溝は、山型になっている縁石の内側部分と、平坦な外側部分とを、溝で切り離すような形で縁石全域に切り込まれた。この溝を伝って斜面側に水を流し、縁石背後の芝生エリアへと逃がす狙いがあるとされる。
報道では「異例の対策」と伝えられているが、同様の処理はターン4・5のアウト側縁石にも見られる。ここはターン3の縁石と同じ段差構造になっているのだが、週末前の時点ですでに溝が切り込まれているのが確認(以下の画像を参照)できる。
Courtesy Of McLaren
インテルラゴス・サーキットのターン4・5のアウト側縁石に刻まれた排水用の溝、2025年11月6日(木) F1サンパウロGPメディアデー(インテルラゴス・サーキット)

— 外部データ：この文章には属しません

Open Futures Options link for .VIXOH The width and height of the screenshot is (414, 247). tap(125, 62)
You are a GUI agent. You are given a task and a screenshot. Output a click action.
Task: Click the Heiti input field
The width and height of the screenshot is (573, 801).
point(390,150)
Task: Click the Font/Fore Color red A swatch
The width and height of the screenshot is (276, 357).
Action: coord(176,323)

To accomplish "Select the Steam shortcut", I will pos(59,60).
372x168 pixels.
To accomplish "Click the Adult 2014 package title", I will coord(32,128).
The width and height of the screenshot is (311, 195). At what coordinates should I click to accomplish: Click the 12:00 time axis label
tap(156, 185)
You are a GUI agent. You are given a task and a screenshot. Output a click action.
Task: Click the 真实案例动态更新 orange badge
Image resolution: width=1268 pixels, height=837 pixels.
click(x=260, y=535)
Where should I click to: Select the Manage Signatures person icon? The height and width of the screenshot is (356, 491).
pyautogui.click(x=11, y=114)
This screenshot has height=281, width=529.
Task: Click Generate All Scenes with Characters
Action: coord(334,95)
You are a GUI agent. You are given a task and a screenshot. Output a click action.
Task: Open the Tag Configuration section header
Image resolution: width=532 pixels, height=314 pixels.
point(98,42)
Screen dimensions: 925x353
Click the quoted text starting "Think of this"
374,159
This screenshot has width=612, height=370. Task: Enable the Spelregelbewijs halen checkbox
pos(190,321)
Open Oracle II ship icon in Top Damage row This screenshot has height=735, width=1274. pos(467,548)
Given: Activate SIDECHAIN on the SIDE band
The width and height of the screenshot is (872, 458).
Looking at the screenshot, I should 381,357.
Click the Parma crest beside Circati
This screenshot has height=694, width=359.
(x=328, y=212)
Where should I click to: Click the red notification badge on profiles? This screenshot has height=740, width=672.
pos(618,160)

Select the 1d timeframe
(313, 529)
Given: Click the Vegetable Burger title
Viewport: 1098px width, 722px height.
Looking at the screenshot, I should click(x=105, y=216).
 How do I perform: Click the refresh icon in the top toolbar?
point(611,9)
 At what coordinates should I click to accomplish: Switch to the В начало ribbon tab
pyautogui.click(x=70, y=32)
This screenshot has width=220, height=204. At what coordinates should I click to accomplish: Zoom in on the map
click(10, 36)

土曜夜から日曜にかけては再び雨が予想されている。ターン3での水溜まりが解消されれば、ドライバーたちはより安全にレースを戦えるはずだが、コンクリートカッターで急造した排水溝が、どこまで機能するかは未知数だ。
レッドブル勢が衝撃のダブルQ1敗退を喫する中、2025年F1サンパウロGP予選では、ランド・ノリス(マクラーレン)がポールポジションを獲得。2番手にアンドレア・キミ・アントネッリ(メルセデス)、3番手にシャルル・ルクレール(フェラーリ)が続く結果となった。
決勝レースは日本時間11月9日(日)26時にフォーメーションラップが開始され、1周4309mのインテルラゴス・サーキットを71周する事でチャンピオンシップを争う。レースの模様はDAZNとフジテレビNEXTで生配信・生中継される。